Hunting for bugs in code coverage tools via randomized differential testing

Reliable code coverage tools are critically important as it is heavily used to facilitate many quality assurance activities, such as software testing, fuzzing, and debugging. However, little attention has been devoted to assessing the reliability of code coverage tools. In this study, we propose a randomized differential testing approach to hunting for bugs in the most widely used C code coverage tools. Specifically, by generating random input programs, our approach seeks for inconsistencies in code coverage reports produced by different code coverage tools, and then identifies inconsistencies as potential code coverage bugs.
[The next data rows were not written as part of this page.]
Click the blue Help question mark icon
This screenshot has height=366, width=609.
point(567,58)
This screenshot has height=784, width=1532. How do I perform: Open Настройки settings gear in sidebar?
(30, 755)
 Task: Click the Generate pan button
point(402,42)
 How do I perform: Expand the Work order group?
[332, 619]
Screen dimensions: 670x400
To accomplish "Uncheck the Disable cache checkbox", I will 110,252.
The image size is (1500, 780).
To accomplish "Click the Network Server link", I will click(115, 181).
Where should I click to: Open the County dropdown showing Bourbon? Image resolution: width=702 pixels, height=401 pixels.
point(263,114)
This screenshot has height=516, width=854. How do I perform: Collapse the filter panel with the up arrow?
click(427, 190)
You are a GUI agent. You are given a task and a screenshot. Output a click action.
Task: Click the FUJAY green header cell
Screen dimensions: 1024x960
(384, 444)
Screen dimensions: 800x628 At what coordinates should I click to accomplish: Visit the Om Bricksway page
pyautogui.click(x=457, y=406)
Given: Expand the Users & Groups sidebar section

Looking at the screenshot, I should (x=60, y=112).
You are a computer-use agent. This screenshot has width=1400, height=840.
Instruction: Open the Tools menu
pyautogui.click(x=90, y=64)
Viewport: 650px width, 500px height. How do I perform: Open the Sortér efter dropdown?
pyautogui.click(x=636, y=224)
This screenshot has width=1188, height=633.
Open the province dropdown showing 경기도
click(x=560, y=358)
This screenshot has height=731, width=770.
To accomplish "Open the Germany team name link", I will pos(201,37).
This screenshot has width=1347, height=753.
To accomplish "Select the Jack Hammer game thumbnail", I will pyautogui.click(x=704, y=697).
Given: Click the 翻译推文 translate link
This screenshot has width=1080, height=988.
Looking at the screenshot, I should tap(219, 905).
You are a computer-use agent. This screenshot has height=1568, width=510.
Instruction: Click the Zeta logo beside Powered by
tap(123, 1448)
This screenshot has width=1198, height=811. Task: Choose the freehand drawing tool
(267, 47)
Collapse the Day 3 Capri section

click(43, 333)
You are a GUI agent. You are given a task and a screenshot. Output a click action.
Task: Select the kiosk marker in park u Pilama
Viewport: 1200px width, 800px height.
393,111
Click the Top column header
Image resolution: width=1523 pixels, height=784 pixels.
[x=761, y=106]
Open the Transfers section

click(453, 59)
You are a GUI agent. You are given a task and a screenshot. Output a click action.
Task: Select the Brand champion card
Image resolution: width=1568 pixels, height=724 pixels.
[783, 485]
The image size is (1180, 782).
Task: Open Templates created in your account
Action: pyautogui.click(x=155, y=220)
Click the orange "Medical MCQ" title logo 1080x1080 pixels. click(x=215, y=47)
To effectively report code coverage bugs, we addressed three specific challenges: (1) How to filter out duplicate test programs as many of them triggering the same bugs in code coverage tools; (2) how to automatically reduce large test programs to much smaller ones that have the same properties; and (3) how to determine which code coverage tools have bugs? The extensive evaluations validate the effectiveness of our approach, resulting in 42 and 28 confirmed/fixed bugs for gcov and llvm-cov, respectively. This case study indicates that code coverage tools are not as reliable as it might have been envisaged. It not only demonstrates the effectiveness of our approach, but also highlights the need to continue improving the reliability of code coverage tools. This work opens up a new direction in code coverage validation which calls for more attention in this area.